486/68 Tuesday, November 25, 2025
Cybersecurity researchers from ThreatFabric have announced the discovery of a new and highly sophisticated Android malware variant named “Sturnus” on November 20, 2025. It is classified as a high-risk threat due to its advanced capabilities, which surpass those of typical malware. The most alarming feature is its ability to completely bypass end-to-end encryption protections used by popular messaging apps such as WhatsApp, Telegram, and Signal. Sturnus achieves this by abusing the Accessibility Service to read chat messages directly from the device screen after they have been decrypted by the app, allowing attackers to view conversations in real time.
Beyond spying on private communications, Sturnus is designed to function as a full-scale Banking Trojan. It uses fake overlay screens to impersonate legitimate banking apps and steal login credentials, and employs keylogging to capture keystrokes, including device unlock PINs. One of the malware’s most dangerous abilities is remote control-it can turn the victim’s screen black to hide its activity while the attacker silently performs unauthorized financial transactions in the background.
Sturnus currently spreads through social engineering attacks, including phishing emails, SMS-based smishing, and malicious APK droppers that trick victims into installing apps from outside the Google Play Store.
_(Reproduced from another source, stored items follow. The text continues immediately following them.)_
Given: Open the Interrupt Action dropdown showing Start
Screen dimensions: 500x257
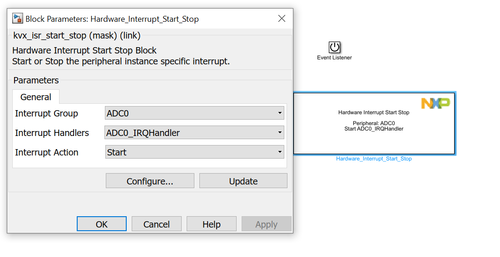Looking at the screenshot, I should tap(194, 152).
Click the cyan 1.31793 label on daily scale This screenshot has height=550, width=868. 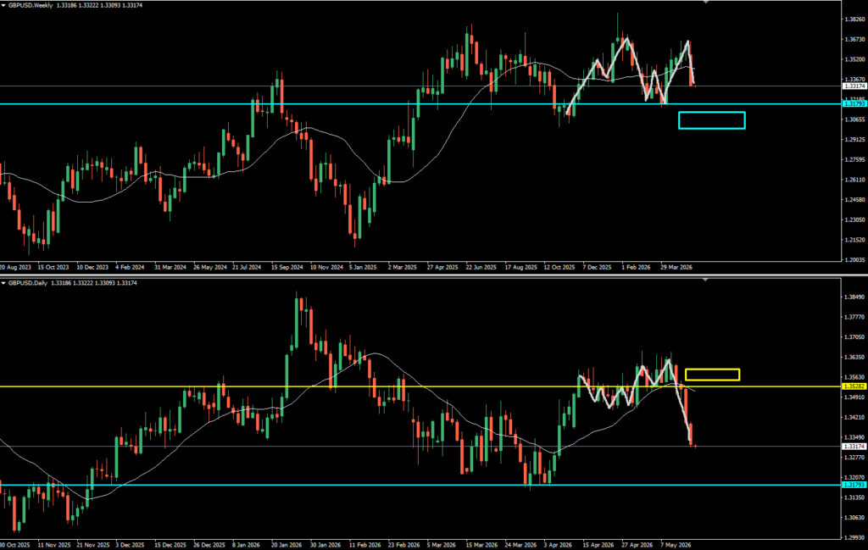[x=854, y=485]
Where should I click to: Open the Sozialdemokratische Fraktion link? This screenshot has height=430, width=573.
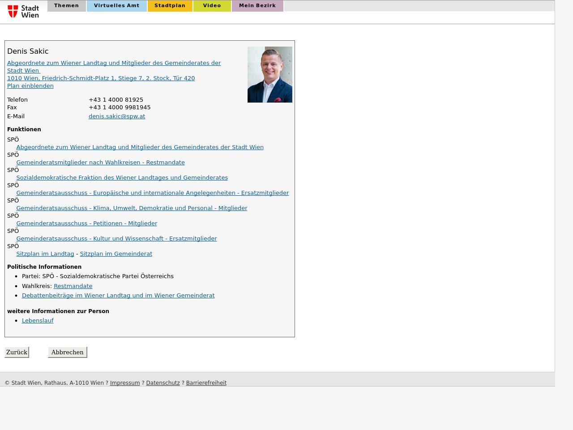click(x=122, y=177)
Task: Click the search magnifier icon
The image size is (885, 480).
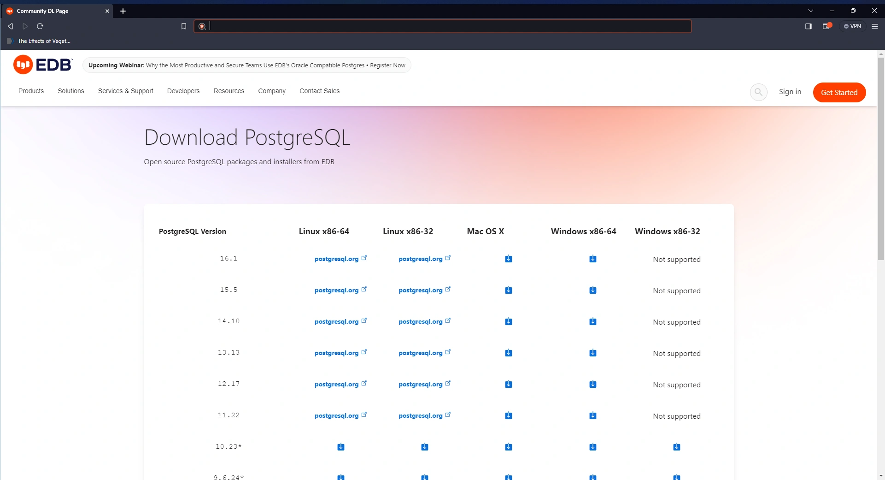Action: click(x=758, y=92)
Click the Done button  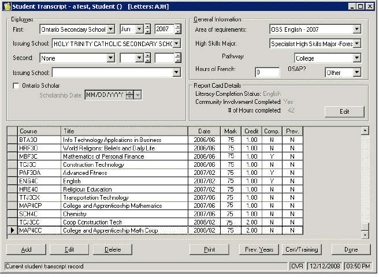point(350,250)
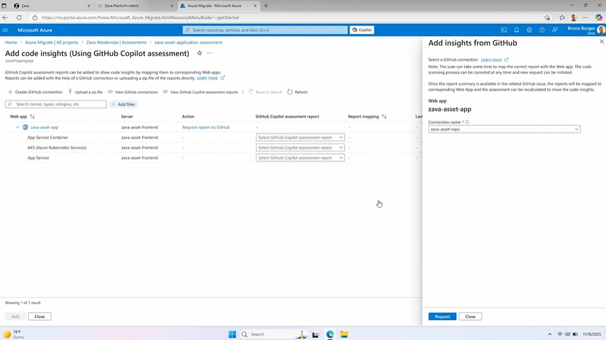Navigate to Home in the breadcrumb

click(x=11, y=43)

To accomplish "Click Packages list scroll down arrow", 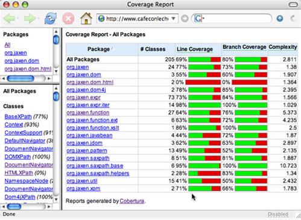I will click(56, 71).
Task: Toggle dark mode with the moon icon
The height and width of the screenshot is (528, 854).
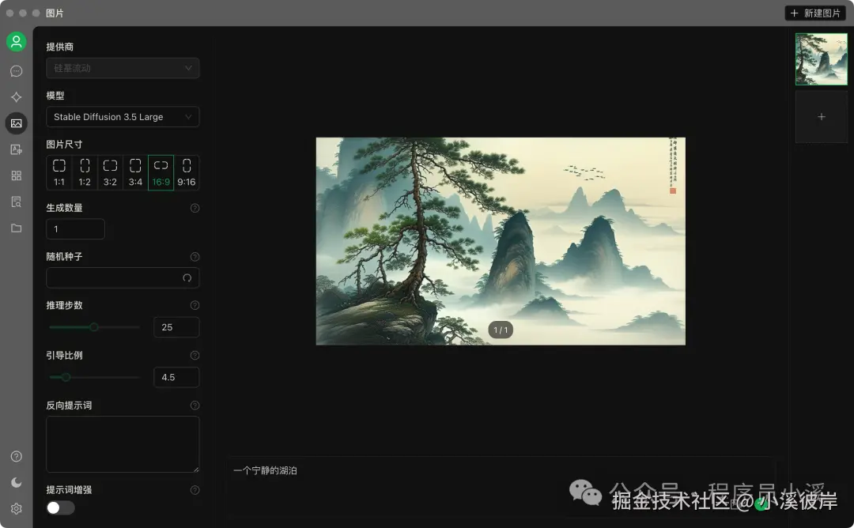Action: coord(17,482)

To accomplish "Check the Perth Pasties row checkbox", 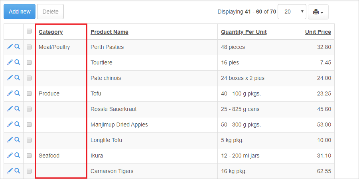I will [29, 47].
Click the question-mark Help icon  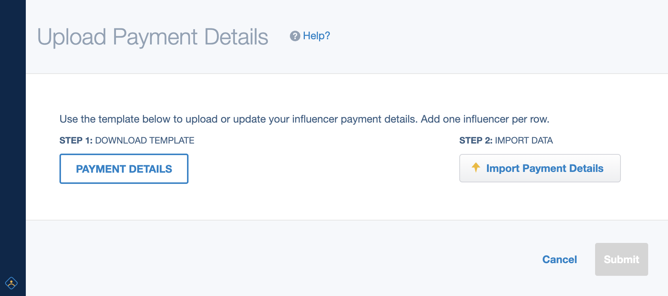(x=295, y=36)
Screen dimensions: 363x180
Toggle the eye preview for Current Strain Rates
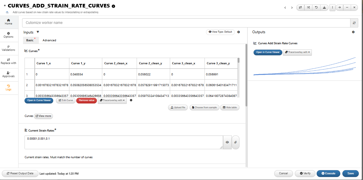[x=227, y=142]
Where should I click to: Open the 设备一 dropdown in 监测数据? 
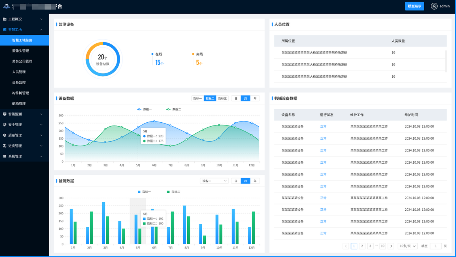pyautogui.click(x=214, y=181)
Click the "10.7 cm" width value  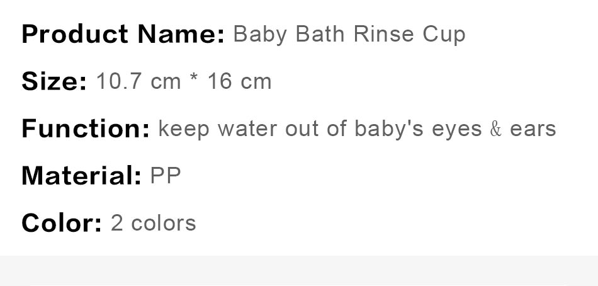tap(138, 81)
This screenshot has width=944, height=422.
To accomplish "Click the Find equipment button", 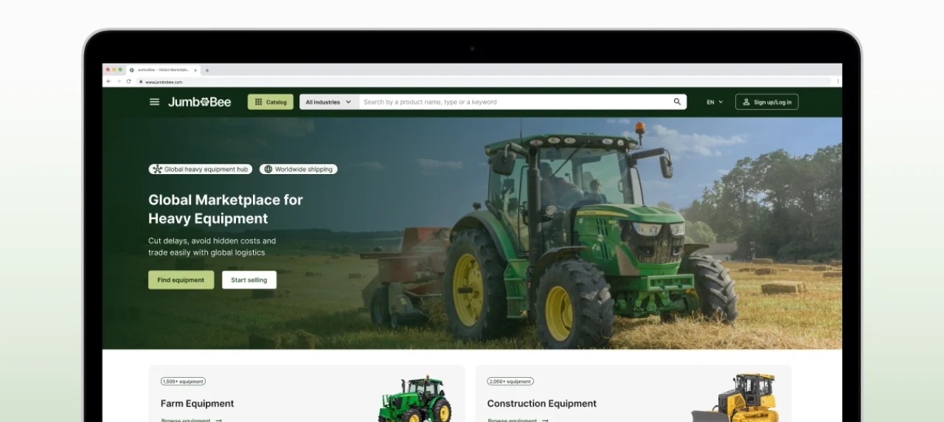I will tap(181, 280).
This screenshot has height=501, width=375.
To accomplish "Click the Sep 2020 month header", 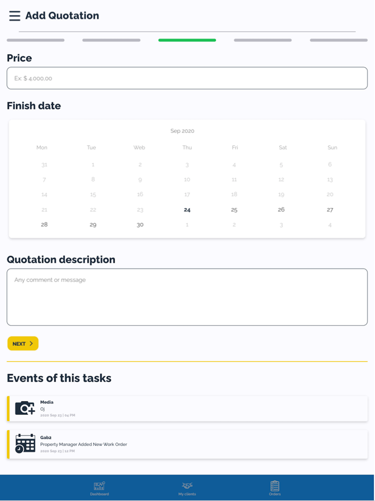I will tap(182, 131).
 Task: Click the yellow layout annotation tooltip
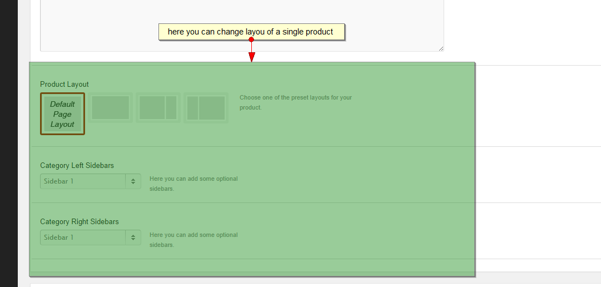pos(251,32)
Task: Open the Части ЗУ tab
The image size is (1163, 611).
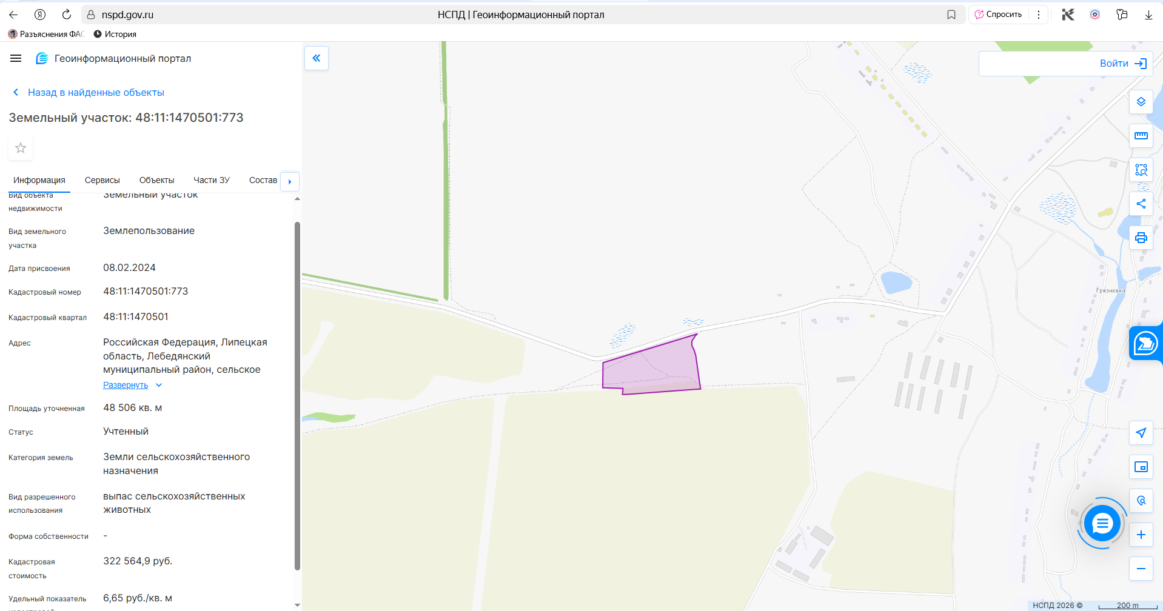Action: click(x=211, y=180)
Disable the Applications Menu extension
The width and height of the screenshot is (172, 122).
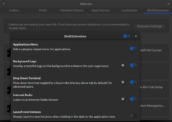pos(133,48)
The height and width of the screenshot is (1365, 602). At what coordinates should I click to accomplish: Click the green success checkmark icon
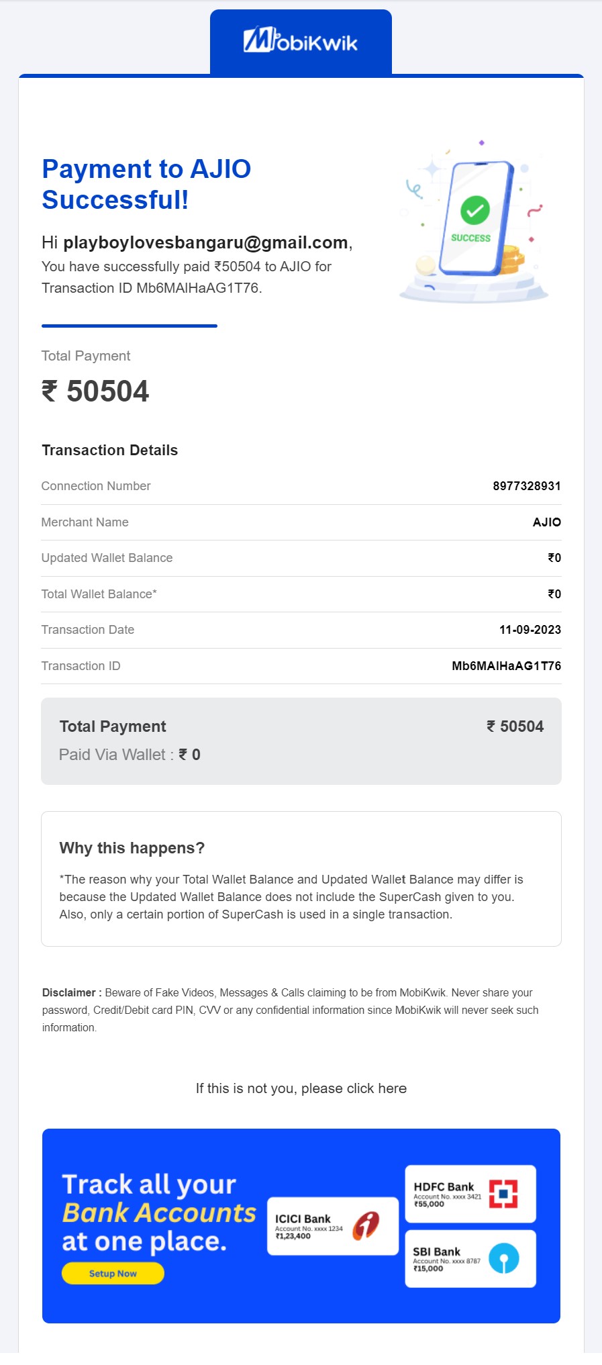(474, 210)
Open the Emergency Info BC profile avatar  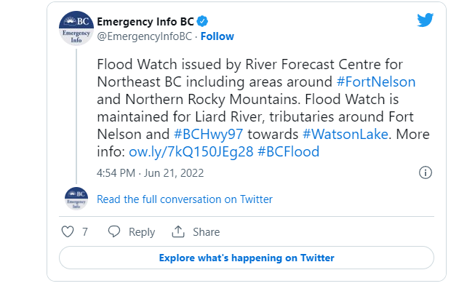click(x=76, y=28)
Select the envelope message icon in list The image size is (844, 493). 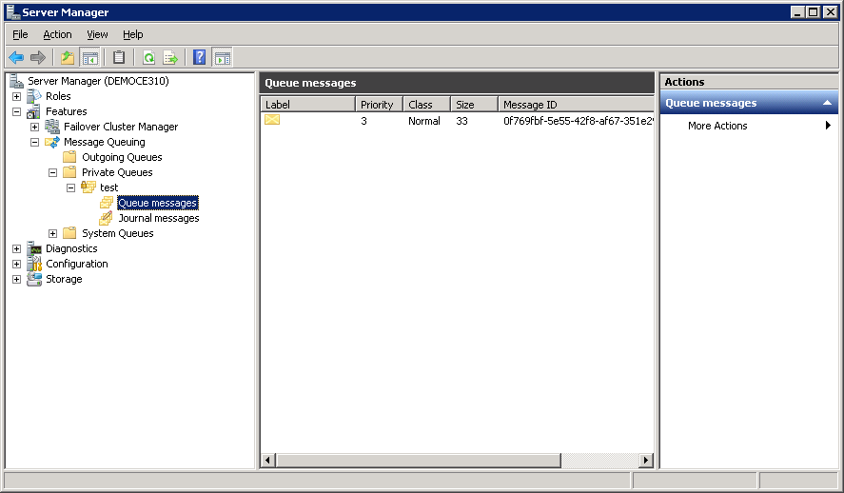[x=272, y=120]
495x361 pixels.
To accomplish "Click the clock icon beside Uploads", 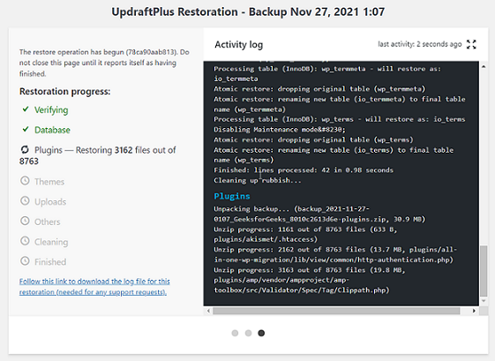I will coord(25,201).
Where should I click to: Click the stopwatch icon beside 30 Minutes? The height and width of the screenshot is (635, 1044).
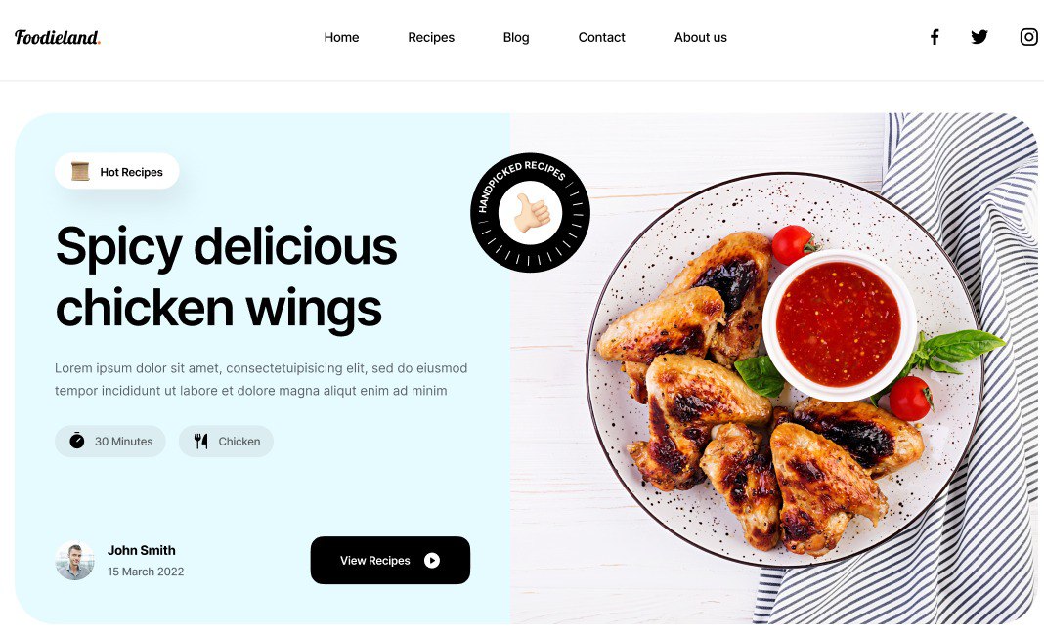click(x=77, y=441)
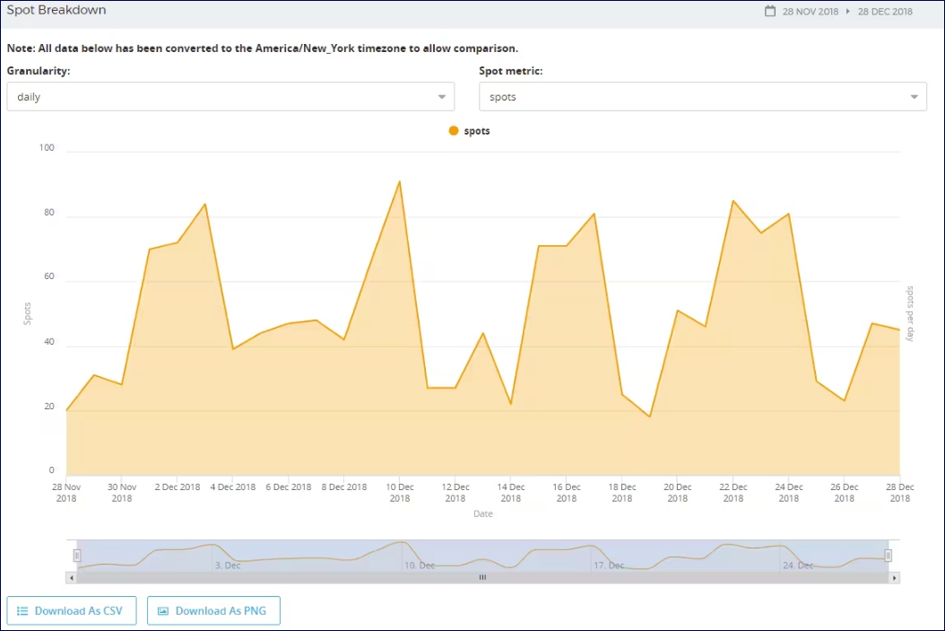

Once installed, the malware embeds itself deeply into the system by granting itself Device Administrator privileges, making removal or uninstallation extremely difficult. Although its initial targets are financial institutions in Europe, experts warn that Sturnus-combined with its sophisticated C2 communication and evasion capabilities—is fully equipped to expand its operations globally at any time.
Source https://hackread.com/sturnus-android-malware-whatsapp-telegram-signal-chats/